Exercise description: Starting at the line that contains "Image resolution: width=1082", transcribe each line through the end of the material below, exactly and nothing else, leaving out the pictures.

Start of Material shown

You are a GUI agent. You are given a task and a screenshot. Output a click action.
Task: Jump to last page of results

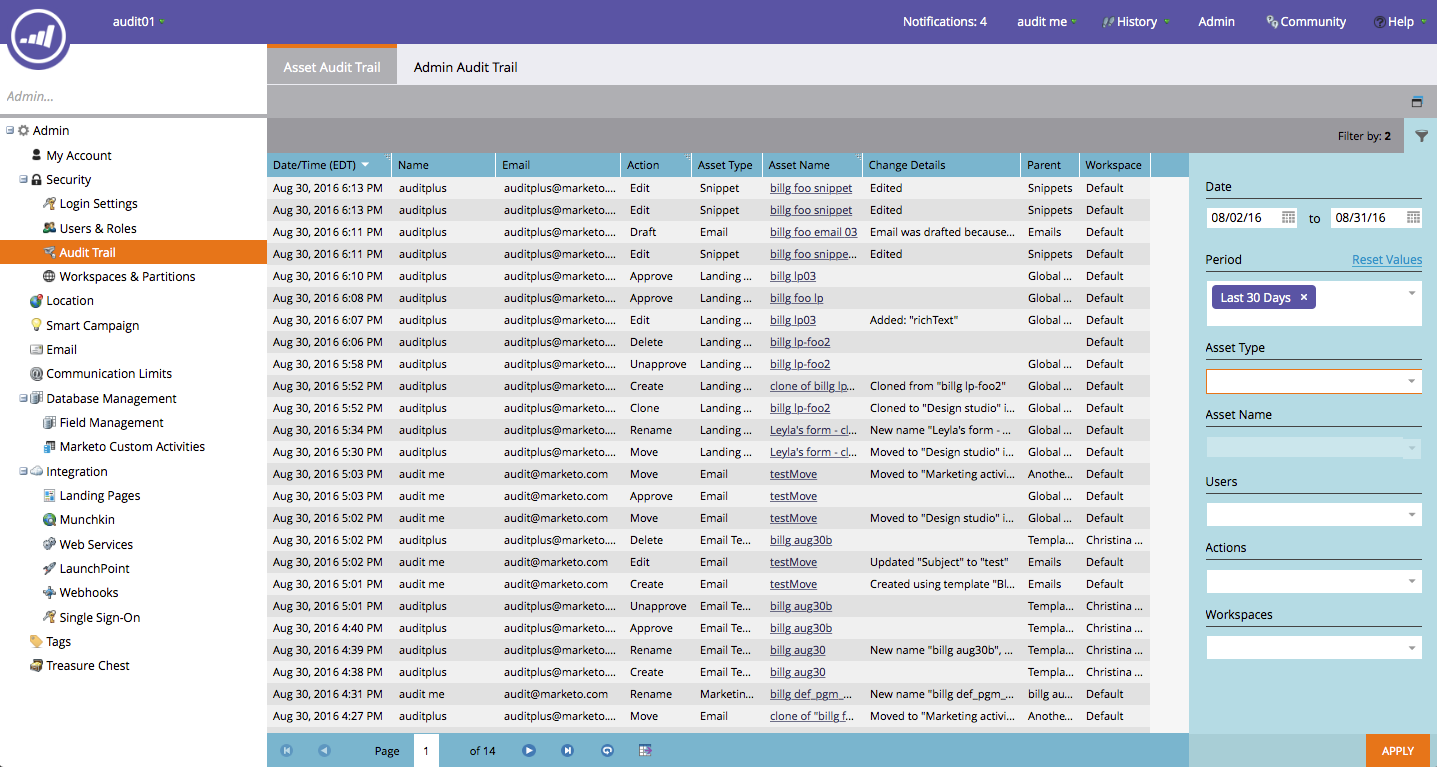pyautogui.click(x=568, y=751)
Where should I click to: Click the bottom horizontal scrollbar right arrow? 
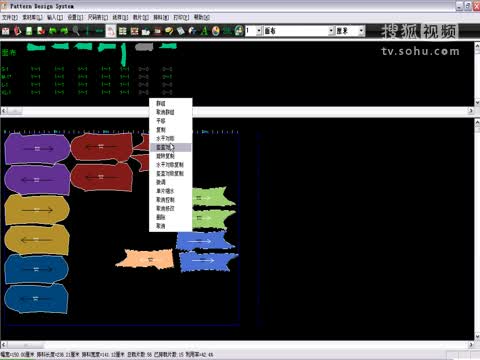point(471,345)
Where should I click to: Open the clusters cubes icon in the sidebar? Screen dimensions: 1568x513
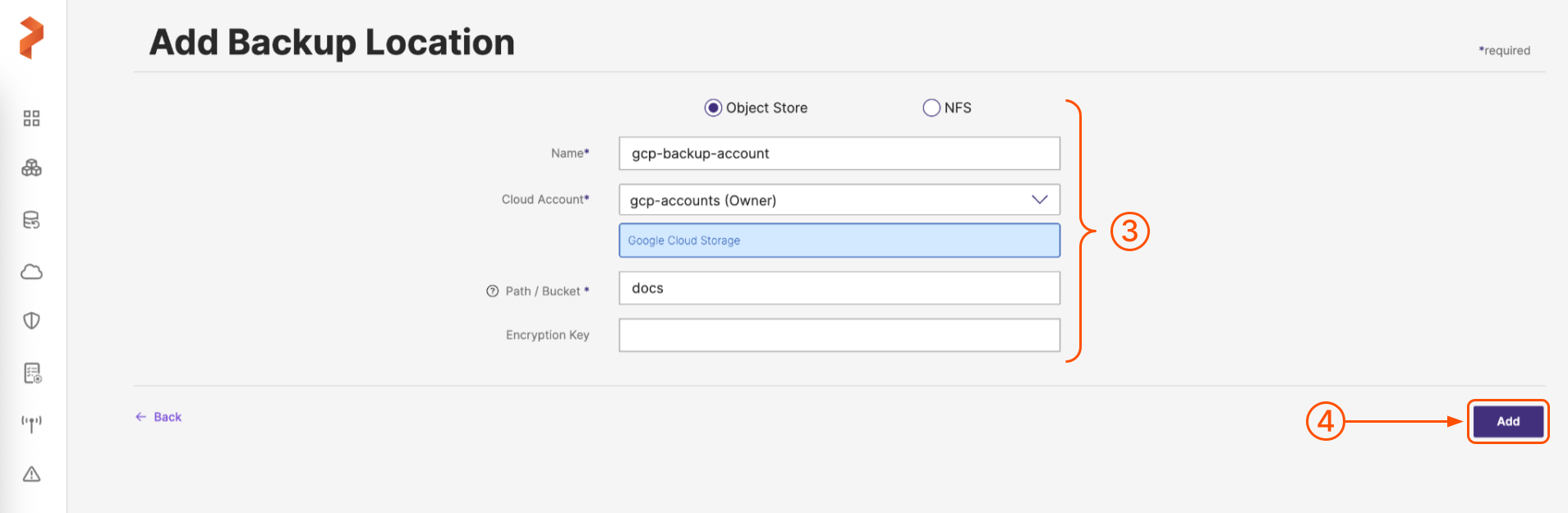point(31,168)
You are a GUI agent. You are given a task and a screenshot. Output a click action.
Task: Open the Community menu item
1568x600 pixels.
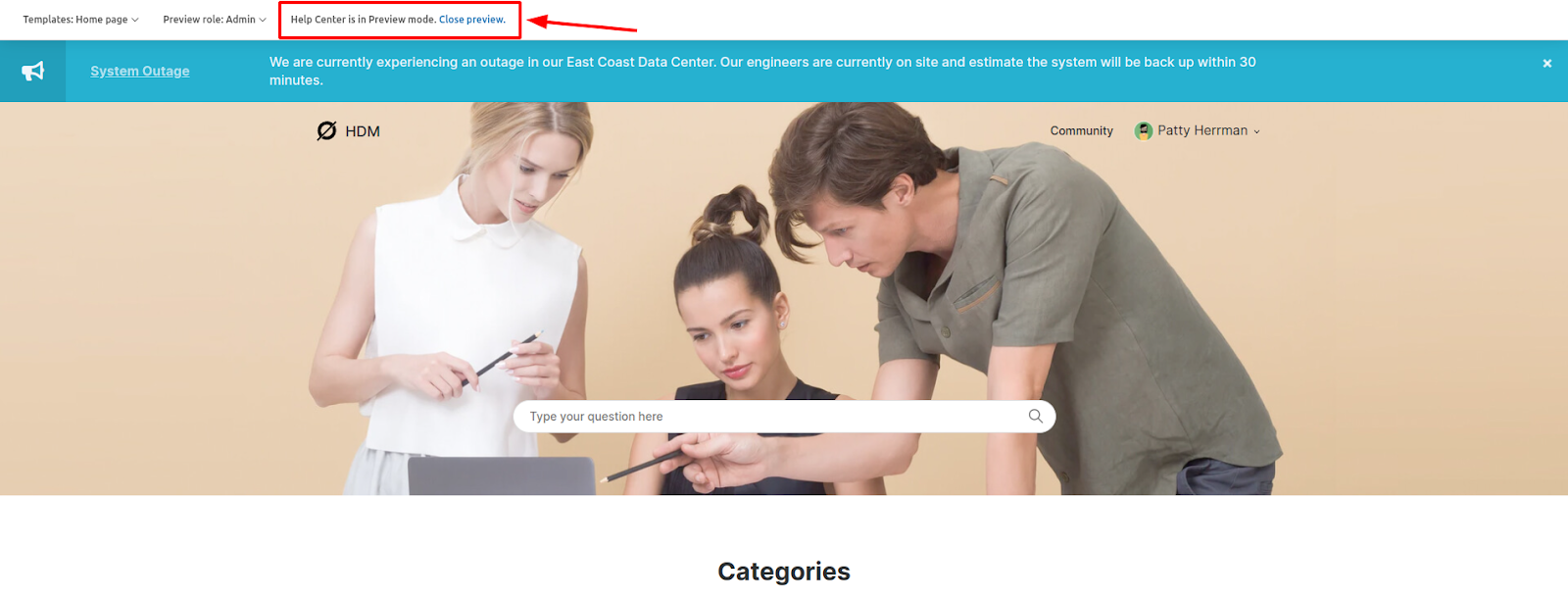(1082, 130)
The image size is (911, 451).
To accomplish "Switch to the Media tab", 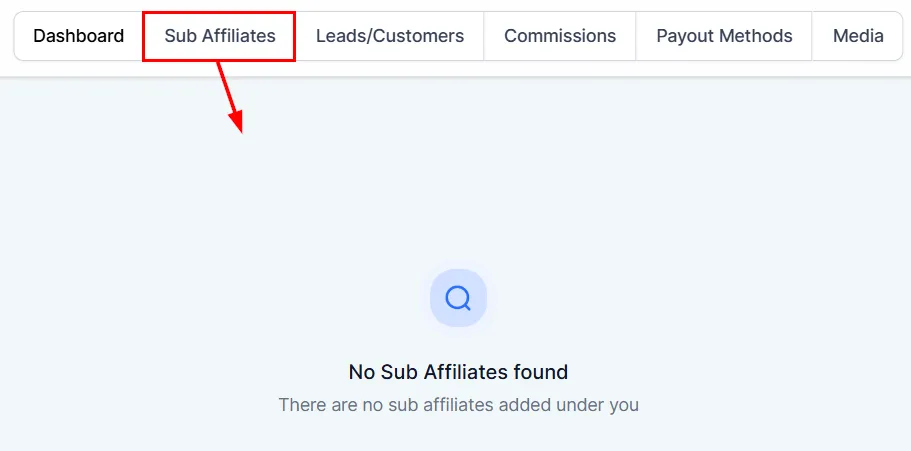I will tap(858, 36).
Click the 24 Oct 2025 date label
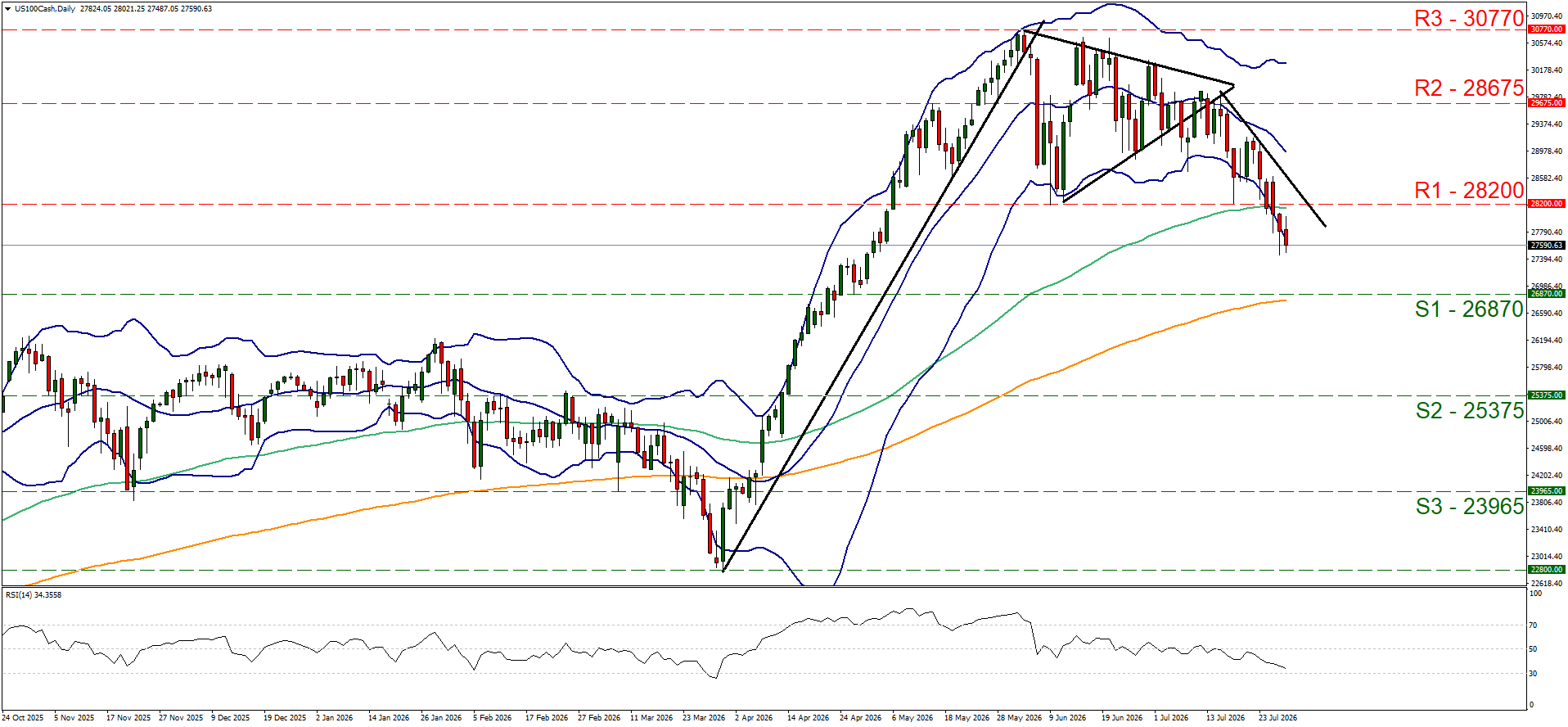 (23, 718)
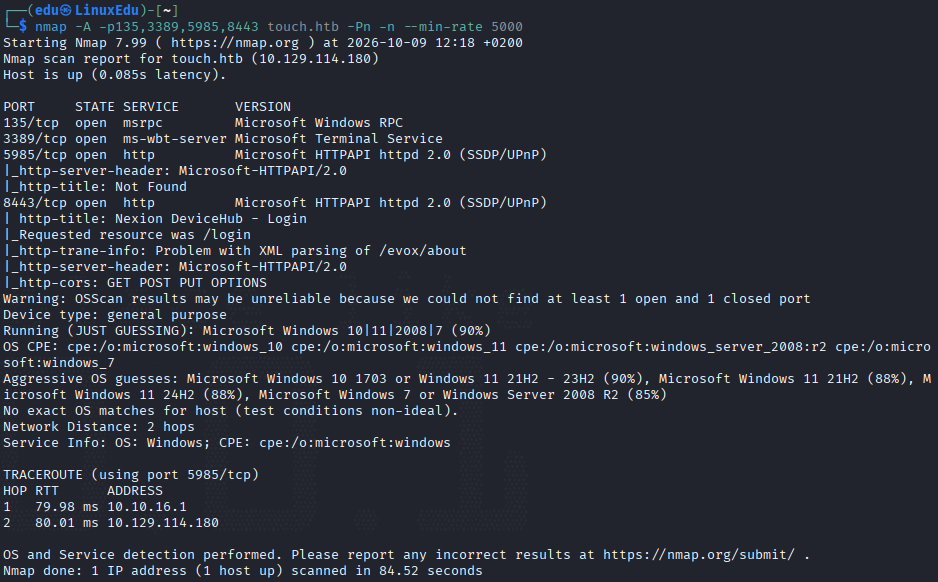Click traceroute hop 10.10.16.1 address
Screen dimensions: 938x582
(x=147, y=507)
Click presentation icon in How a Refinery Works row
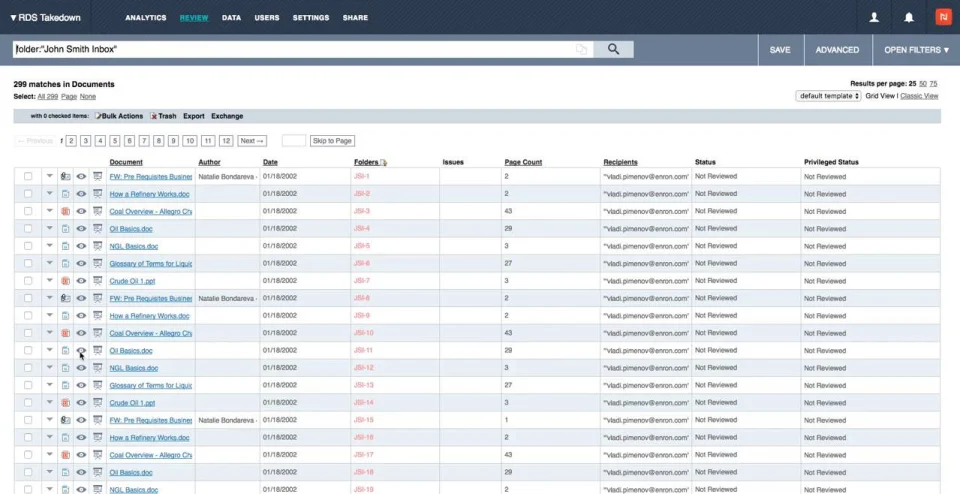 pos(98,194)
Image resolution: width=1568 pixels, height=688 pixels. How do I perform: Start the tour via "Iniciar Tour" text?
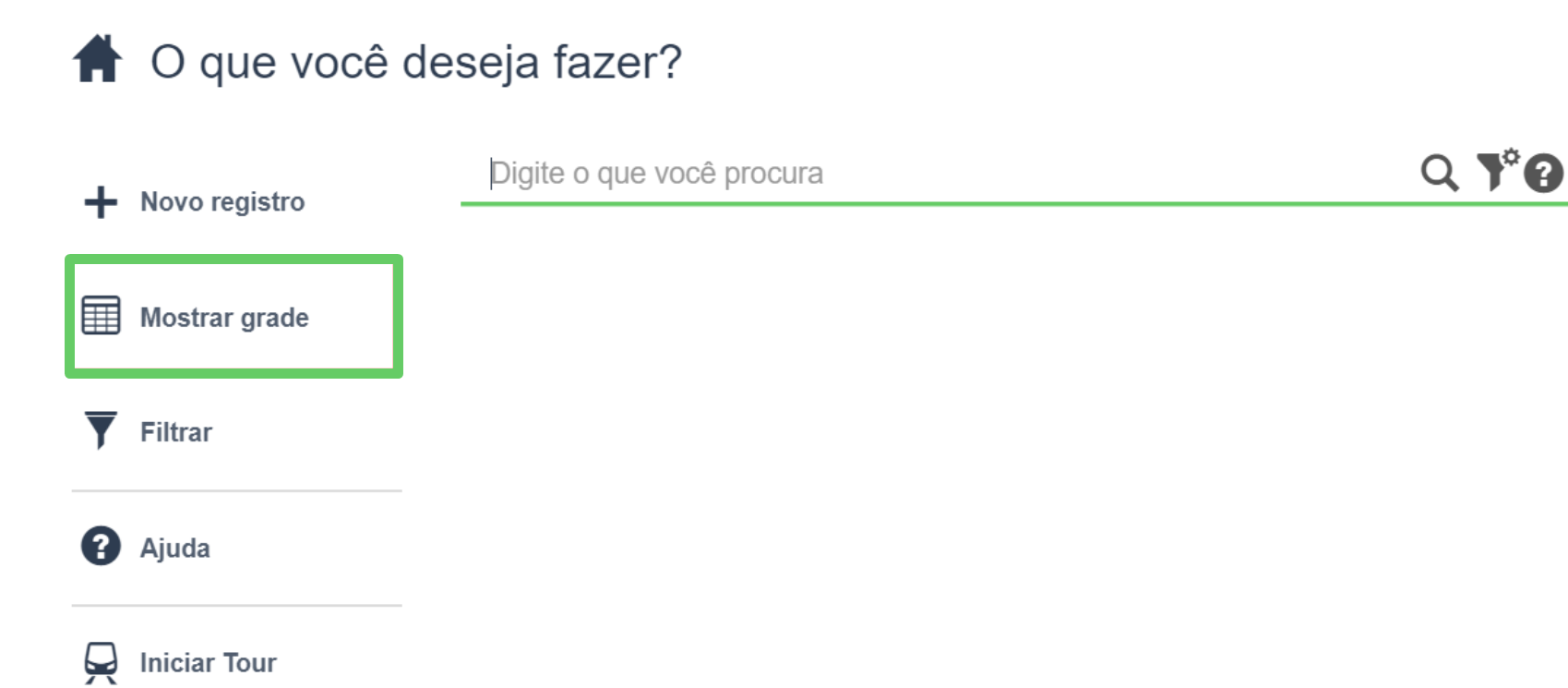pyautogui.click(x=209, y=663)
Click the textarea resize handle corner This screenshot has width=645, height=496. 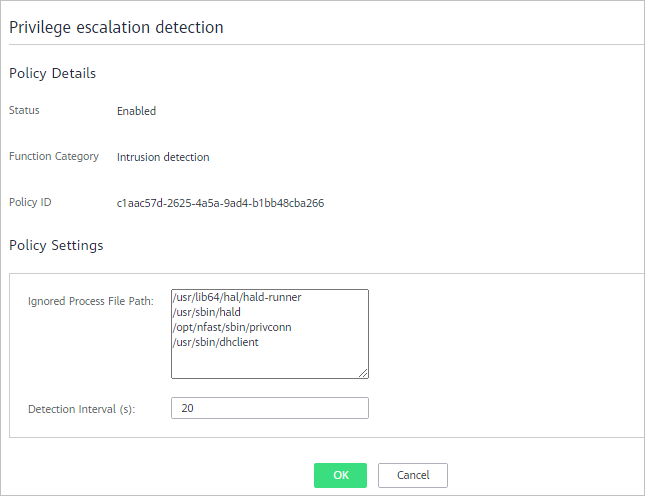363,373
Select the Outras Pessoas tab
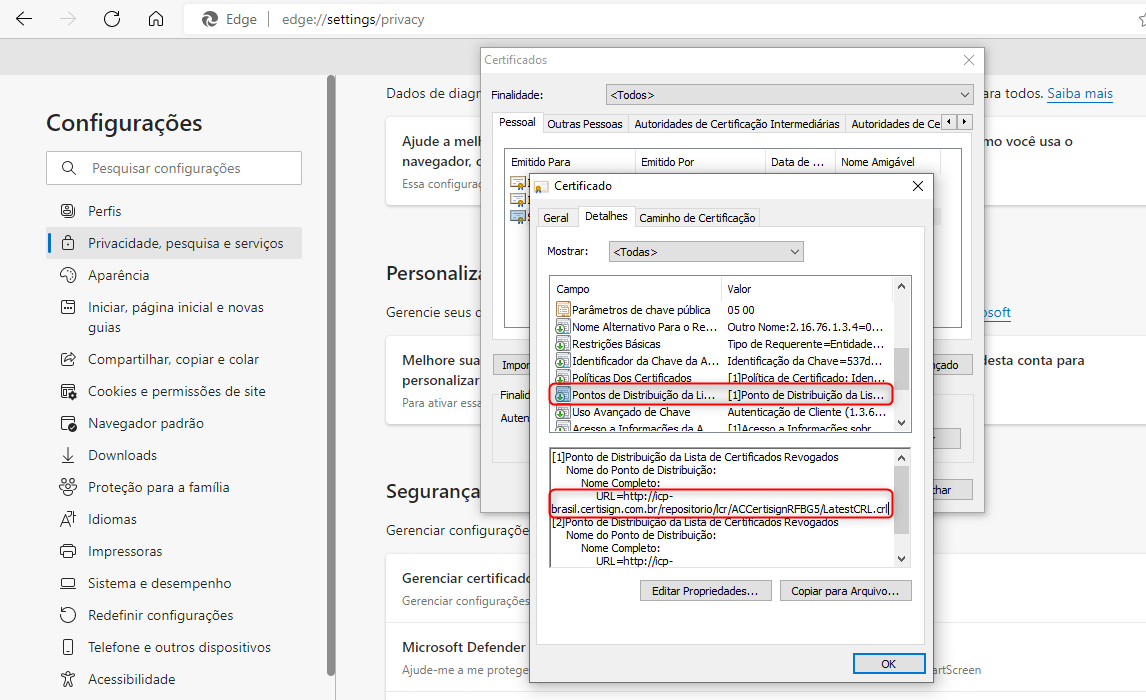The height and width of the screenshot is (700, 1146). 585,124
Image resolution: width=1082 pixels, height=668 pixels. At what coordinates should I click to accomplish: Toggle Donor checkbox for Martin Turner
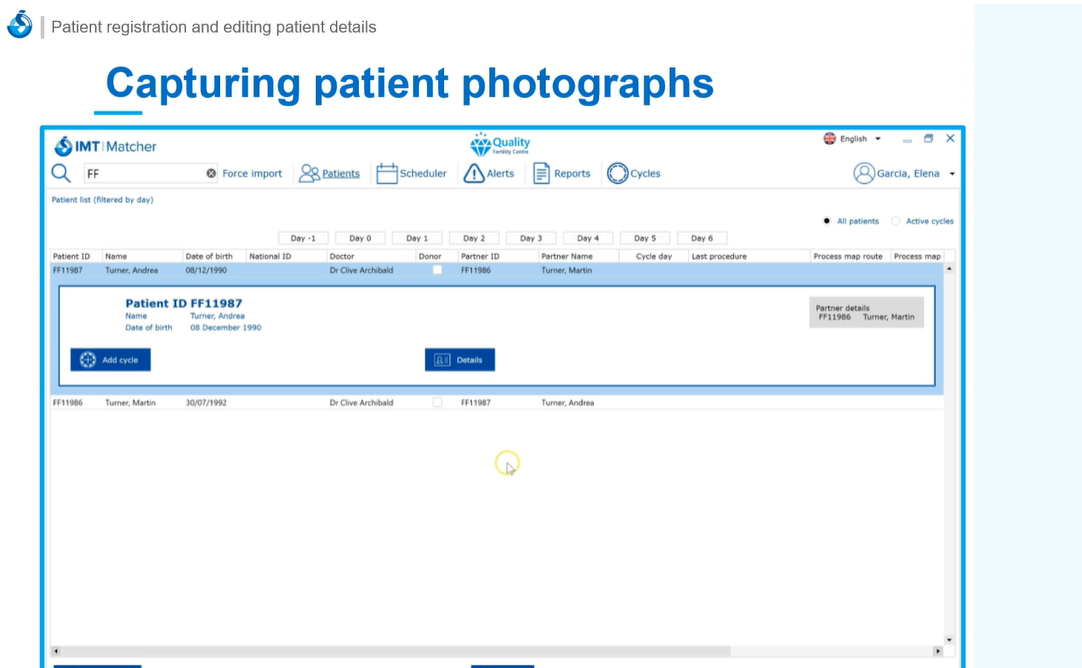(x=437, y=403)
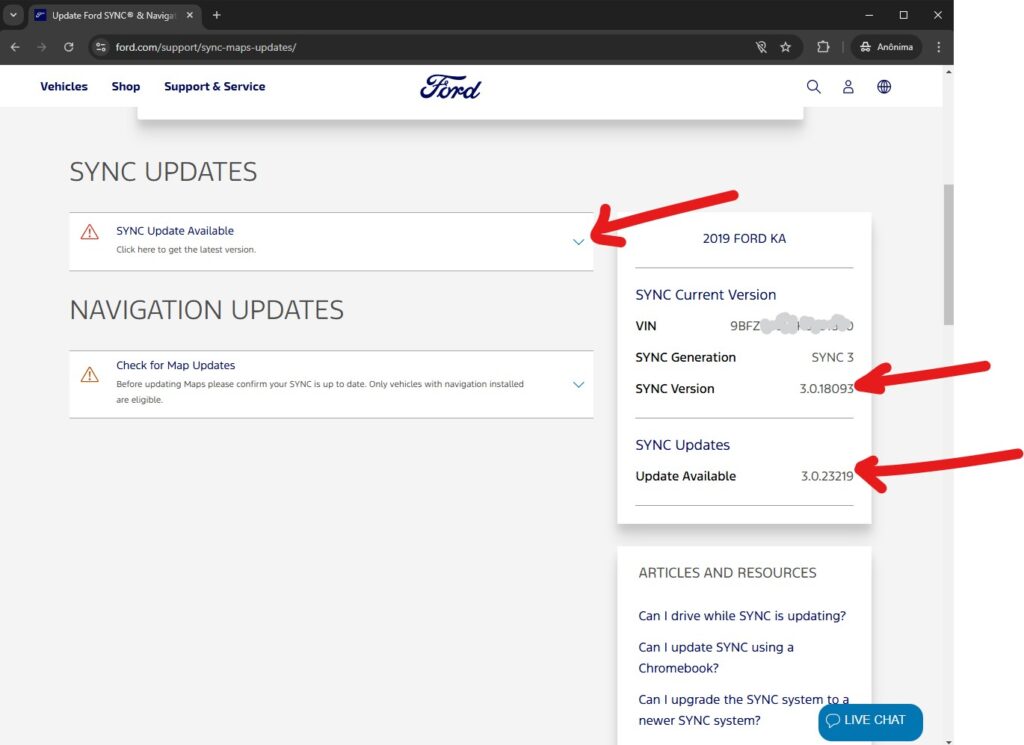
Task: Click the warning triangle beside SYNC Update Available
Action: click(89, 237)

End of Material shown

Result of the exercise:
Image resolution: width=1082 pixels, height=668 pixels. At what coordinates should I click to accomplish: Toggle Donor checkbox for Martin Turner
(x=437, y=403)
Task: Click the warning triangle beside SYNC Update Available
Action: click(89, 237)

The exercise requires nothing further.